By Simon Columb
Mean, affected by a tragic condition and with a haunting, arresting gaze, Ava is a memorable tale. Directed by Léa Mysius, this debut can meander and lose a little energy, with plot devices dropped by the way side early on, but it has an intriguing focal point in its lead protagonist who is keen to escape her middle-class, yet lonely life. Ava is also a vulnerable and broken 13-year old girl. Bravely portrayed by newcomer Noée Abita (17-years old at the time of filming, therefore legal in the eyes of France), the role requires nudity and an explicit edge that is necessary for the unconventional and challenging story. Viewers will need to decide whether this complicated depiction is appropriate. As Wendy Ide put it for Screen Daily, these are “queasy questions” for the discerning viewer.
Taking place in a coastal resort, Ava and her mother (Laure Calamy) spend their summer together. Her Mum’s flirtatious behaviour and a young baby sister chip away at their already-scarred relationship. To make matters worse, Ava is slowly losing her sight due to early onset retinitis pigmentosa. In the evening, she struggles the most, while in the sun her sight is better; but, without a doubt, she will eventually be blind. Initially, her mother passionately tells Ava how this will the “best summer ever”, but inevitably, Ava’s heavy burden is soon placed to the side. She is angry with her family and her condition but finds peace in a stolen dog, Lupo. But the owner of the dog, Juan (Juan Cano), takes the dog back and, though five years her senior, Ava falls for him.
Leslie Felperin, for The Hollywood Reporter, described Léa Mysius’ directorial debut, Ava, as “a French cousin to Andrea Arnold’s American Honey“. They share a striking, engaging young lead who rebels against society and falls for a rogue vagabond. Furthermore, Ava’s fractitious relationship with her mother, a memorable moment of dance and a lonely horse call to mind Arnold’s Fish Tank too. Unlike Arnold, Mysius uses diary entries and dream sequences in the first act to establish a personal, yet surreal balance. Sadly, these are not a factor in the Bonnie and Clyde-esque finale.

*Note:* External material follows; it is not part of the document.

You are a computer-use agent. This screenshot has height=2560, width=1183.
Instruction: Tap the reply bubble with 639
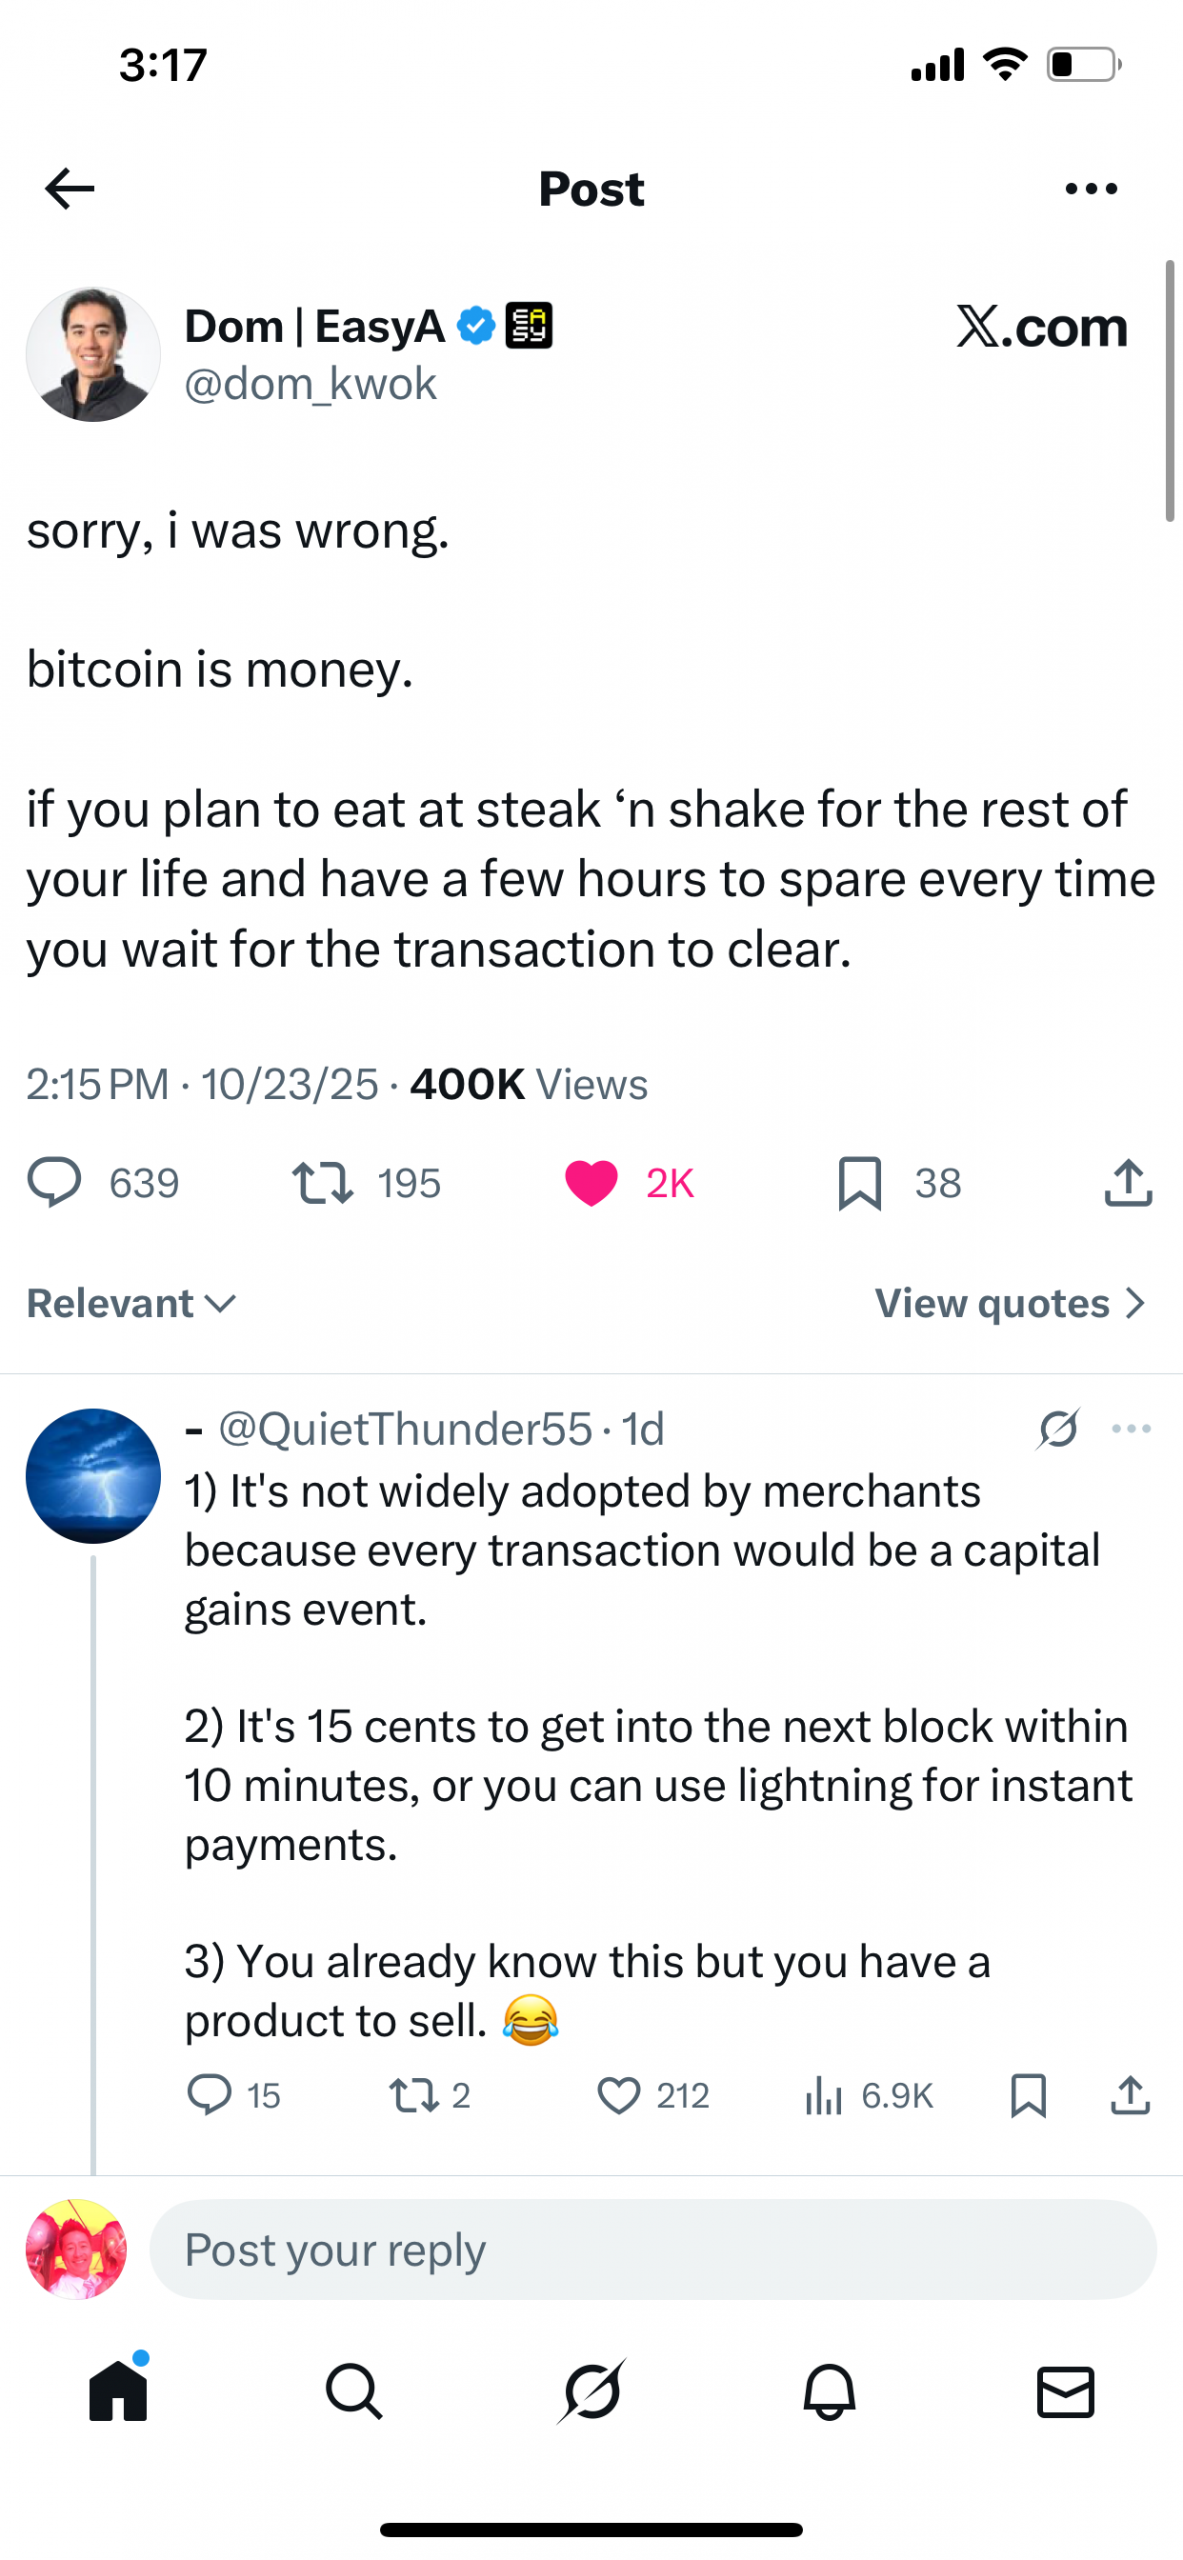[54, 1182]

There is another layer to Ava that, without a little prior knowledge, you may be forgiven for missing. Ava is shot on film and, while the protagonist comes of age with a sight that is slowly disappearing, we know that 35mm is a format that is slipping from our grasp. This multi-layered, confident use of format is a bold choice for a new filmmaker but it proves how adept and perceptive both director and cinematographer, Paul Guilhaume, truly are (Guilhaume also co-wrote the screenplay).
Ava, with a black dog foreshadowing the ever-spiralling, wild life of Ava herself, is an intriguing watch. The cast are accomplished, presenting those on the fringes of society with patient, unassuming sincerity; long, intense stares mean that we feel the intensity between Juan and Ava, for example. The wayfaring plot and extraneous details detract from a clear focus and intention but Léa Mysius, in her assertive and mature direction, will remain one to watch.